Historical traditions and legends are woven around the tower on the small island in the middle of the Rhine. We can safely assume that the Romans built a small fort here. Under Frankish rule, however, it fell increasingly into disrepair. Only when Hatto II took power in the Archbishopric of Mainz in 968 and became Bingen’s sovereign ruler does the island tower re-emerge from the mists of history. Though up to then Bingen had been de facto an independent town, the harsh rule of the new regime now meant increased levies and strict subservience on the part of the populace. The name “Mouse Tower”, which is recorded for the first time in 1516, is derived from its function as a guard tower (Middle High German “musen” = lie in wait). However, in the 16th century, the tower was linked to the legend of Bishop Hatto, who was said to have been eaten alive by mice as a punishment for his mercilessness. In 1298, the tower was incorporated into the customs protection system of Ehrenfels Castle. In 1689, it was destroyed by French troops. Its importance was forgotten until 1855. The Prussians built a signal tower on the island for shipping, which can still be seen today.
Bingen Mouse Tower
Binger Mäuseturm / Bingen Mouse Tower
THE OLD CRANE
Long-serving and preserved in its original form – the old Bingen harbour crane.
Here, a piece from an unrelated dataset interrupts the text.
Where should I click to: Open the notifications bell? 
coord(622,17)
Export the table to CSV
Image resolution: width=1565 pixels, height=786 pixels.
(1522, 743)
The precise date of construction has only been known since 2007, when the inscription plate was discovered on the crane’s foundation: the Old Crane was built in 1487 – as the first verifiable land crane on the Rhine between Mainz and Cologne. In order to load and unload all ships, the chargeable use of the crane had been mandatory since the Middle Ages – giving the crane concomitant importance as a source of income for the Cathedral Chapter of Mainz (which administered Bingen at the time). As the crane was subject to substantial wear, it was frequently repaired. We know it was entirely rebuilt in the 17th century. The wooden construction, which is still preserved today, dates back to the years after 1787. The Old Crane, which was located directly on the shore and continued to operate until the Rhine bank was raised in 1890, was completely restored as a fully functional system between 2005 and 2007. The crane was powered by men running in two large wheels. The upper part of the dome with the cantilever can be turned with a large beam. Primarily, wine, salt and grain were loaded here. Bingen had the staple rights for the latter two. On the occasion of the State Garden Show in Bingen in 2008, the crane was placed on the waterfront again by building a small port basin.
THE DRUSUS BRIDGE
One of the oldest stone bridges in Germany – with a chapel in it.
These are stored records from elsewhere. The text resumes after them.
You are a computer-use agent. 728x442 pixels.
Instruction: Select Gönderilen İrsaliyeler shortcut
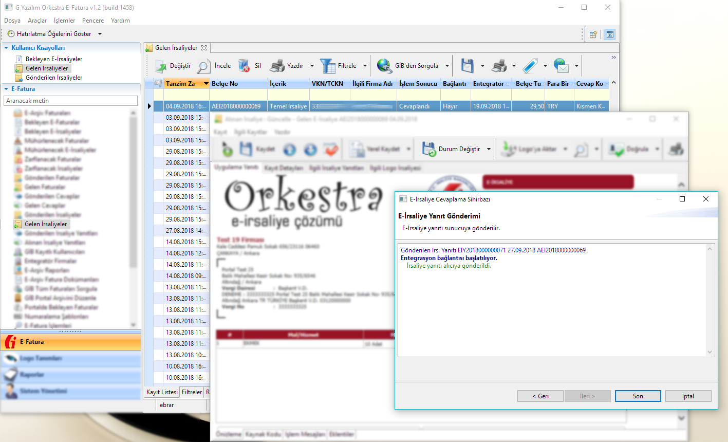click(x=54, y=78)
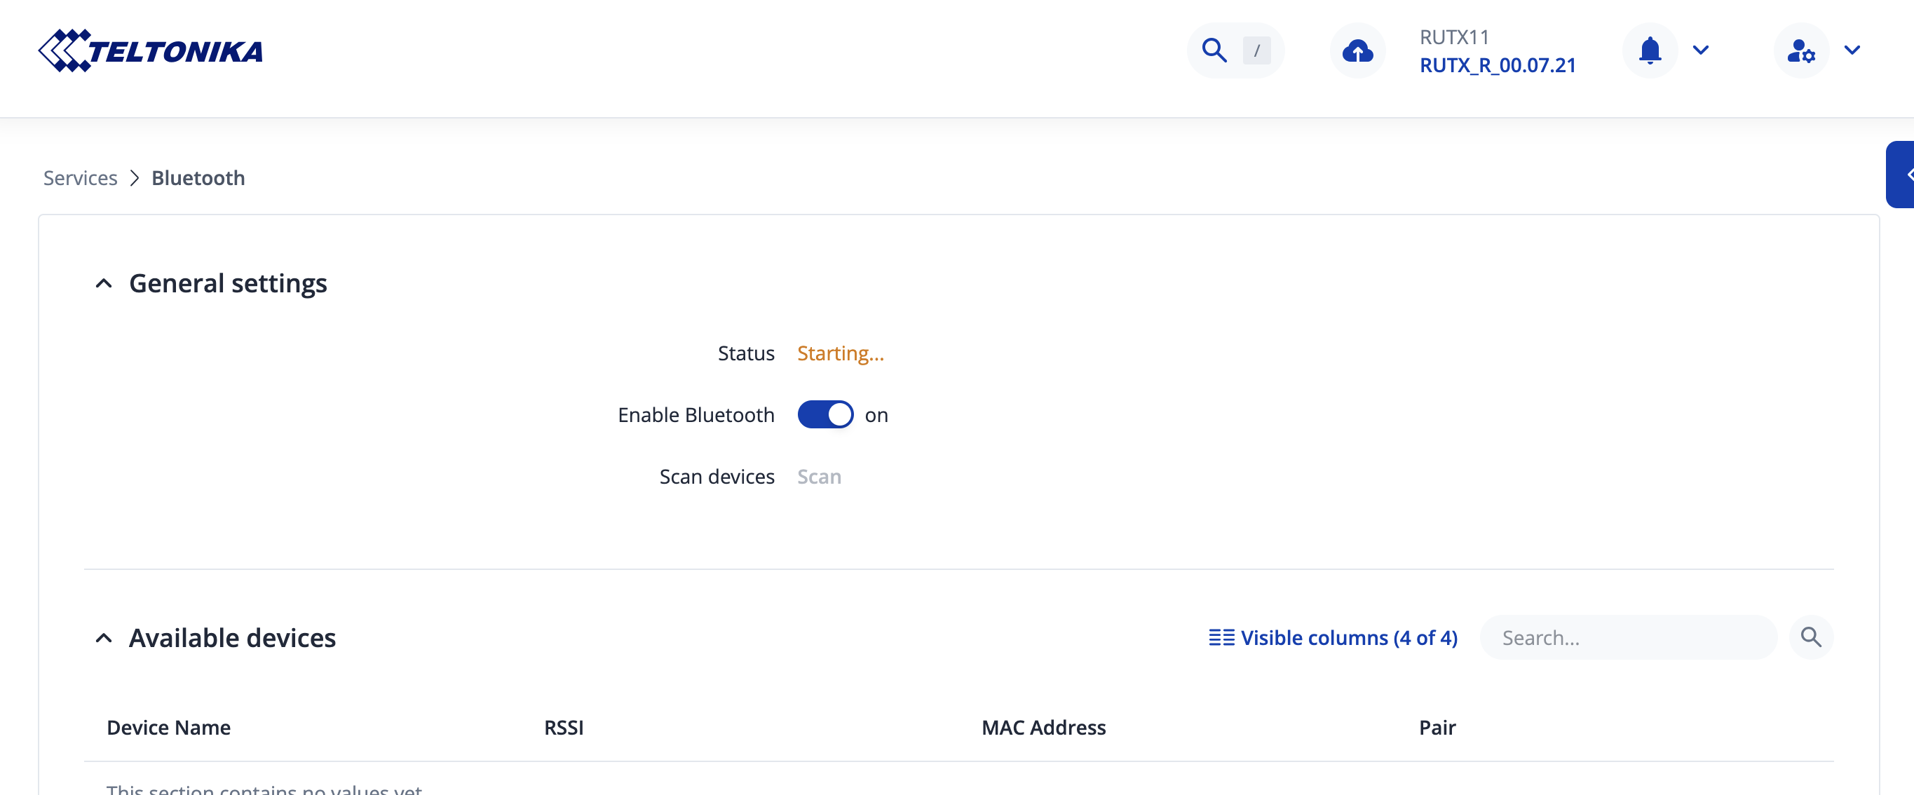The image size is (1914, 795).
Task: Expand the blue side panel arrow tab
Action: tap(1902, 175)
Bridges have a long tradition at the mouth of the Nahe river. The first bridge was built in the decade before Christ was born: at that time, Drusus fortified the left bank of the Rhine to mark the borders of the Roman Empire by constructing defensive works, and built a wooden bridge over the Nahe. After it was destroyed in 70 CE, the first stone bridge was built, which fell victim to the Normans in 891. It was not until a good hundred years later that Archbishop Willigis built a new stone bridge over the Nahe. In the eastern pillar of this bridge, a small early Roman chapel made of stone from the banks of the Nahe was carved out in order to have the bridge protected by the Church. In 1689, the French destroyed it and in 1772, it was rebuilt again. In March 1945, elite troops blew up the bridge before the approaching Allies could reach it. Today, the Drusus Bridge dominates the townscape of Bingen again. Visit the bridge chapel: You can borrow the key to the chapel at Tourist Information.